Known for his exceptional directorial work on films such as Apollo 13, A Beautiful Mind, and Splash, Ron Howard can also count on being known as Opie Taylor from The Andy Griffith Show.
Howard’s work on the classic sitcom sets the stage for his future television and film successes. In a revealing interview, the Cinderella Man director explained that it was a surprising shoutout from a U.S. president-to-be that gave his young career the jumpstart it needed.
‘The Andy Griffith Show’s legacy
From its start in 1960, The Andy Griffith Show brought Mayberry to life and viewers fell in love with the fictional town. Starring Andy Griffith as the town’s capable Sheriff Andy Taylor and Howard as his sweet young son Opie, the show featured a cast of characters as wholesome as the town.
As author Richard Kelly expressed in his 1981 book titled The Andy Griffith Show: “The town [of Mayberry] had a distinctive character. Central to this character is the pace of the town – and of the show. The small talk between Andy and Barney sitting on the front porch conveyed an authentic atmosphere of village life.”

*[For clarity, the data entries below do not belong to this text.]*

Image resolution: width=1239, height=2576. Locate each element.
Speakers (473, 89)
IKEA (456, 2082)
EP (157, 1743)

The president-to-be who was impressed with little Ronnie Howard
In his conversation with the Archive of American Television, Howard talked about his appearance on a television show that got him noticed by a prominent individual. It was on a program called General Electric Theater that Howard enjoyed having been a part of.
“Most fun of all was this part I got to do on an episode of General Electric Theater,” he remembered. “It was a pilot for a TV series. And Ronald Reagan was then hosting that show.”

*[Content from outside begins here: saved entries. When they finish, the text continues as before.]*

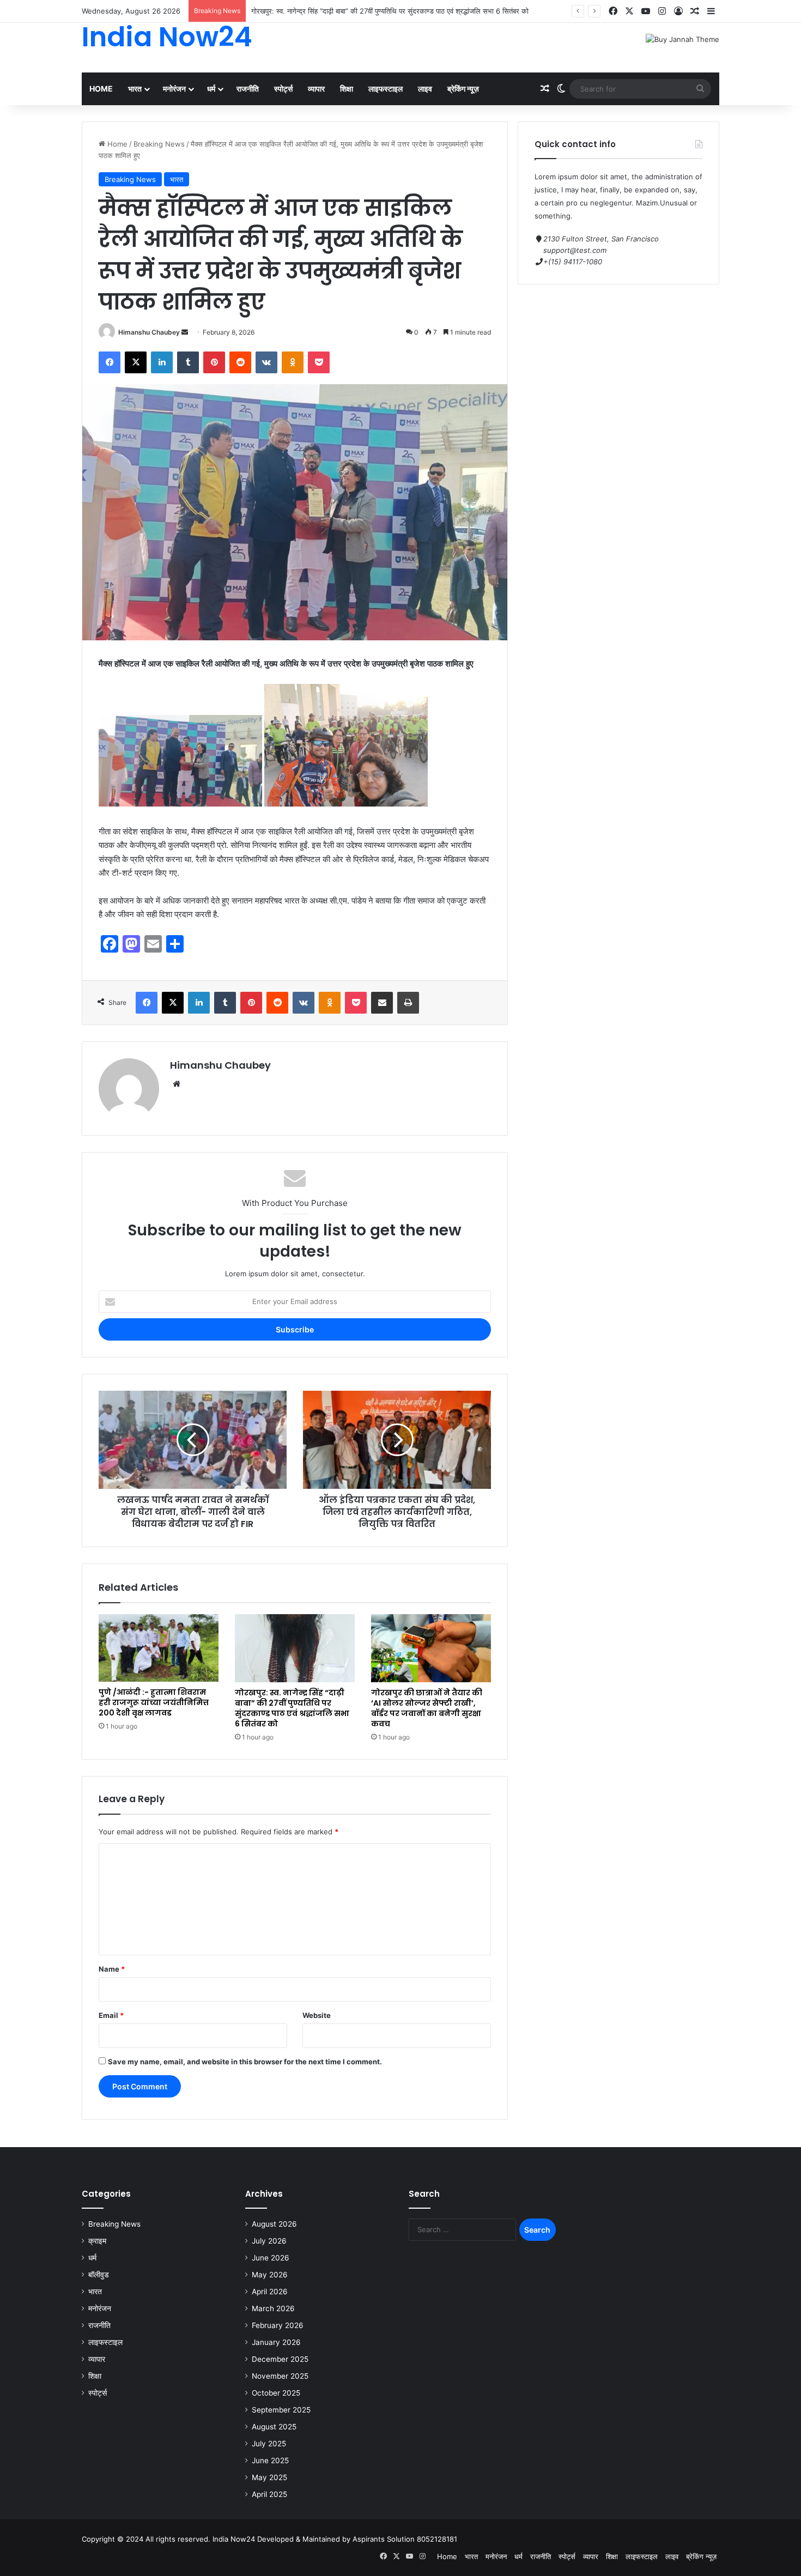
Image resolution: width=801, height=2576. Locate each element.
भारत (135, 88)
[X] (629, 11)
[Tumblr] (188, 362)
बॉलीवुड (98, 2274)
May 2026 (270, 2274)
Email (111, 2015)
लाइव (425, 88)
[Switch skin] (561, 88)
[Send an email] (184, 332)
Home (101, 88)
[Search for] (700, 89)
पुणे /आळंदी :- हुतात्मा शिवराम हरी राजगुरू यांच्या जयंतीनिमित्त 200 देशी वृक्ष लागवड (154, 1702)
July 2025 (269, 2443)
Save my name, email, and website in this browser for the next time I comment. (245, 2061)
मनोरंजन (174, 88)
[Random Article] (695, 11)
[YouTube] (646, 11)
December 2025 (280, 2359)
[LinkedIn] (162, 362)
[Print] (408, 1003)
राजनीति (247, 88)
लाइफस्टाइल (385, 88)
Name (112, 1969)
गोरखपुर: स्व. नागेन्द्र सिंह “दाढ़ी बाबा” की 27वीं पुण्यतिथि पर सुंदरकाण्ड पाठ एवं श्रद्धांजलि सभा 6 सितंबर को (292, 1708)
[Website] (176, 1083)
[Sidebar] (711, 11)
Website (316, 2015)
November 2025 (280, 2376)
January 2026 (276, 2342)
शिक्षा (346, 88)
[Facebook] (613, 11)
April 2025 (269, 2494)
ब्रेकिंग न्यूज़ (463, 88)
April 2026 (270, 2291)
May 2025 (269, 2477)
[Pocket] (319, 362)
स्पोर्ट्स (283, 88)
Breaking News (159, 144)
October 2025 (276, 2393)
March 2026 (273, 2308)
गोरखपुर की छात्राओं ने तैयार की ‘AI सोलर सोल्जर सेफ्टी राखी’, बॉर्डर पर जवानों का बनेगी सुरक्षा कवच (426, 1708)
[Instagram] (662, 11)
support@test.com (574, 250)
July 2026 (269, 2240)
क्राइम (97, 2240)
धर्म (211, 88)
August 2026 (274, 2224)
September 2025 (281, 2409)
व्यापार (316, 88)
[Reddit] (240, 362)
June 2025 (270, 2460)
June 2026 (270, 2257)
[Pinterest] (214, 362)
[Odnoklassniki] (293, 362)
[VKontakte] (266, 362)
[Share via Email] (382, 1003)
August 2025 (274, 2426)
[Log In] (678, 11)
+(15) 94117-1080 (572, 261)
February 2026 (278, 2325)
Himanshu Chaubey (149, 332)
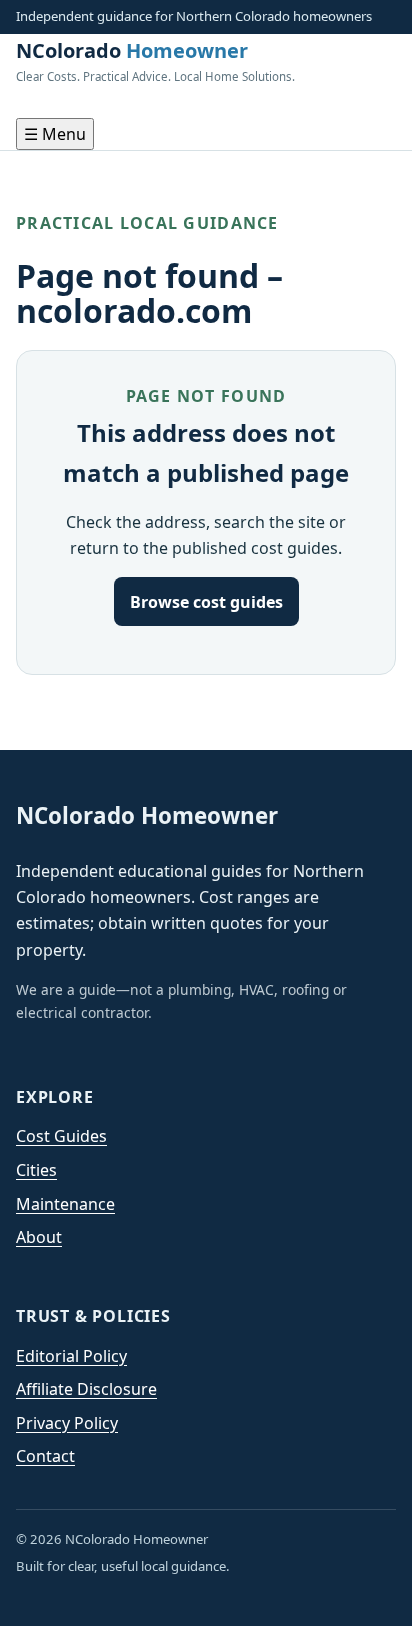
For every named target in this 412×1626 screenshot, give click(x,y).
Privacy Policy (67, 1423)
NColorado (155, 60)
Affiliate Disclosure (86, 1389)
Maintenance (65, 1204)
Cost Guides (61, 1136)
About (39, 1237)
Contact (45, 1456)
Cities (36, 1170)
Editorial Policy (71, 1356)
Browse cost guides (206, 602)
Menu (55, 134)
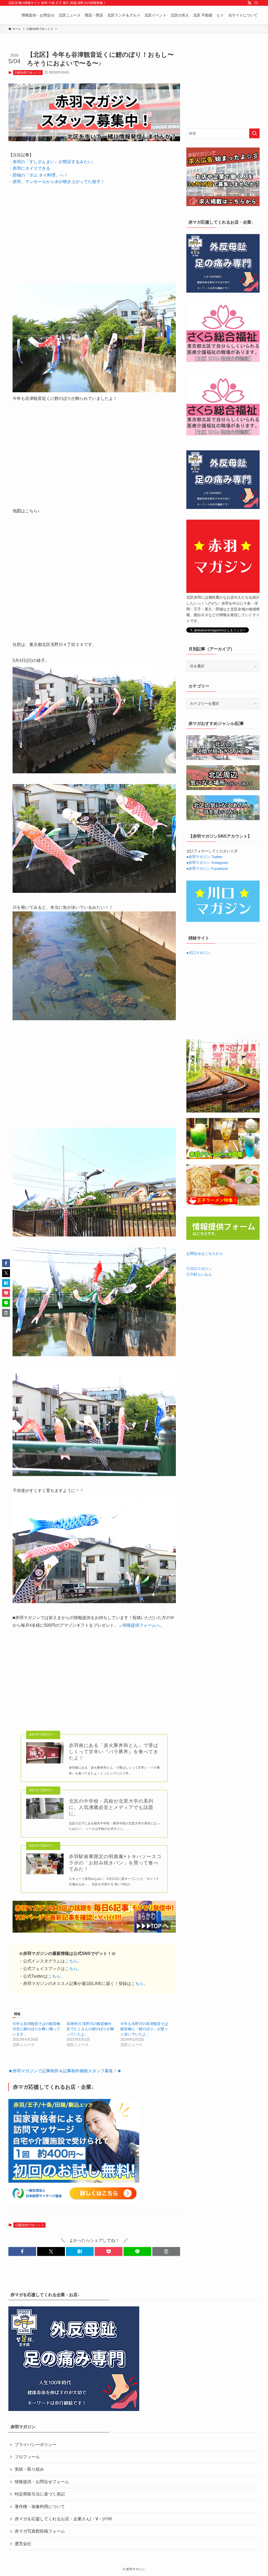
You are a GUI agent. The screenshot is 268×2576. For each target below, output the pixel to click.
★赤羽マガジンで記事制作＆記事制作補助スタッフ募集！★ (64, 2071)
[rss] (249, 3)
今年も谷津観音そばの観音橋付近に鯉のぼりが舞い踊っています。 (36, 2029)
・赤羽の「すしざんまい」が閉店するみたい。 (52, 162)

Unknown to Howard, his small, uncredited role on the episode did not escape the attention of the future U.S. president. president.
“I guess I didn’t have much of a credit, but Ronald Reagan had seen the episode and at the end, he just ad-libbed this thing and said, ‘Special thanks to little Ronnie Howard who did a wonderful job as Barnaby’ or something like that,” he recalled.
Ronald Reagan’s shoutout led to ‘The Andy Griffith Show’
Howard pointed out that, thanks to Reagan’s thoughtful attention to the child actor’s work on the episode, it opened a door for him to work on the Andy Griffith program.
“And that led [The Andy Griffith Show producer] Sheldon Leonard to call my agent and say, ‘I’m doing a series with Andy Griffith and we need a son,” he said.
The young actor’s first appearance on the classic show was on its pilot, which appeared on The Danny Thomas Show.
“I don’t remember anything like an audition for The Andy Griffith Show,” he said. “I just remember doing the first pilot episode.That was done in front of an audience and that was the first time that I ever remember being in front of an audience.”
And it was most certainly not Howard’s last time.